Moisés iba con el rebaño por el desierto. Llegó al Sinaí, el
monte de Dios. Allí vio una zarza que ardía sin consumirse. Moisés se acercó
lleno de curiosidad. Y oyó una voz: ¡Moisés, Moisés! Yo soy el Dios de tus
padres; el Dios de Abrahán, de Isaac y de Jacob. Moisés se tapó la cara. Tenía
miedo de mirar a Dios. Pero Dios le habló así: He visto como maltratan a mi
pueblo en Egipto. He oído sus gritos de dolor: Sé lo que está sufriendo. Por
eso yo te envío al Faraón. Tú sacarás de Egipto a mi pueblo.
Moisés respondió: ¿Quién soy yo para
representarme ante el Faraón y darle órdenes? Pero Dios le dijo: Yo estaré
contigo.

#### Datos brutos
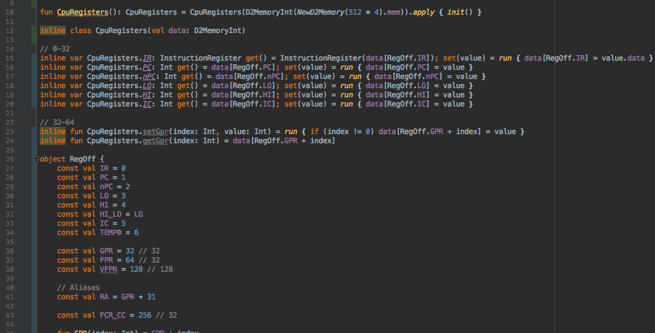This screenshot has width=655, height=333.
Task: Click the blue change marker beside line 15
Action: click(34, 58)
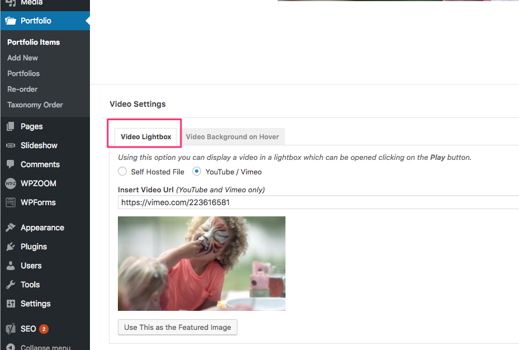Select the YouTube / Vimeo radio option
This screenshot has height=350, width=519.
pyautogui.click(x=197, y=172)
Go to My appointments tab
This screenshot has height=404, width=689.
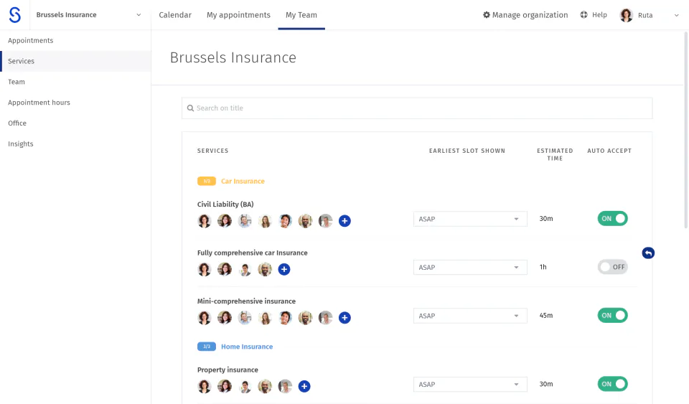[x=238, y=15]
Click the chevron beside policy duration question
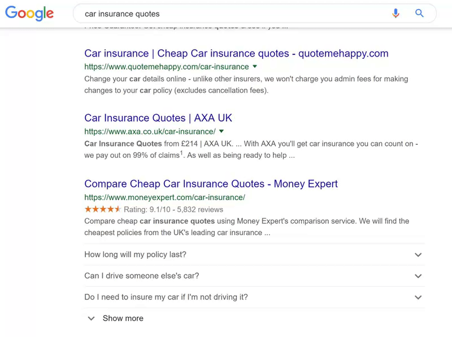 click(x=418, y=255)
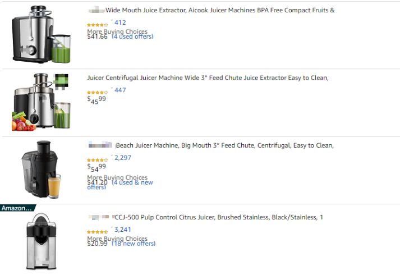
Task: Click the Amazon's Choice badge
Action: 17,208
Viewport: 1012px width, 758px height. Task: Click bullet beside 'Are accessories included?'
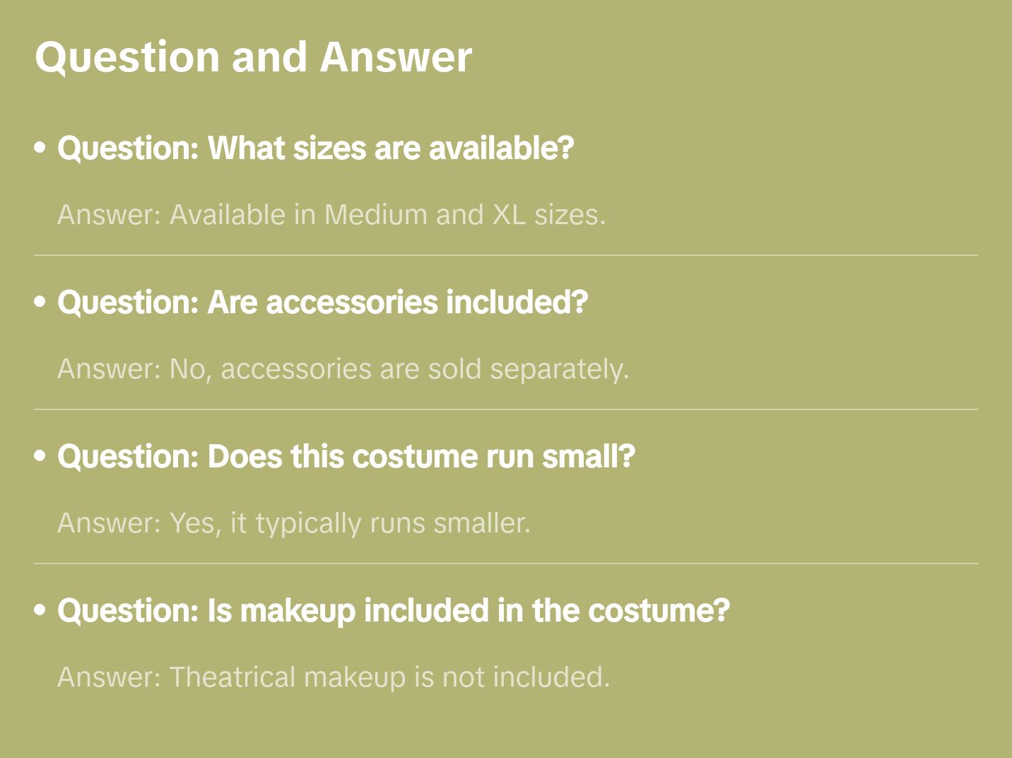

#### Enunciado
Reproduzca sin cambios el pasaje del fragmento sobre Moisés y la zarza ardiente, comenzando en las palabras "Moisés iba con" y deteniéndose tras "a mi pueblo.". Para resolver lo que se pide, básese únicamente en el fragmento.

#### Problema resuelto
Moisés iba con el rebaño por el desierto. Llegó al Sinaí, el
monte de Dios. Allí vio una zarza que ardía sin consumirse. Moisés se acercó
lleno de curiosidad. Y oyó una voz: ¡Moisés, Moisés! Yo soy el Dios de tus
padres; el Dios de Abrahán, de Isaac y de Jacob. Moisés se tapó la cara. Tenía
miedo de mirar a Dios. Pero Dios le habló así: He visto como maltratan a mi
pueblo en Egipto. He oído sus gritos de dolor: Sé lo que está sufriendo. Por
eso yo te envío al Faraón. Tú sacarás de Egipto a mi pueblo.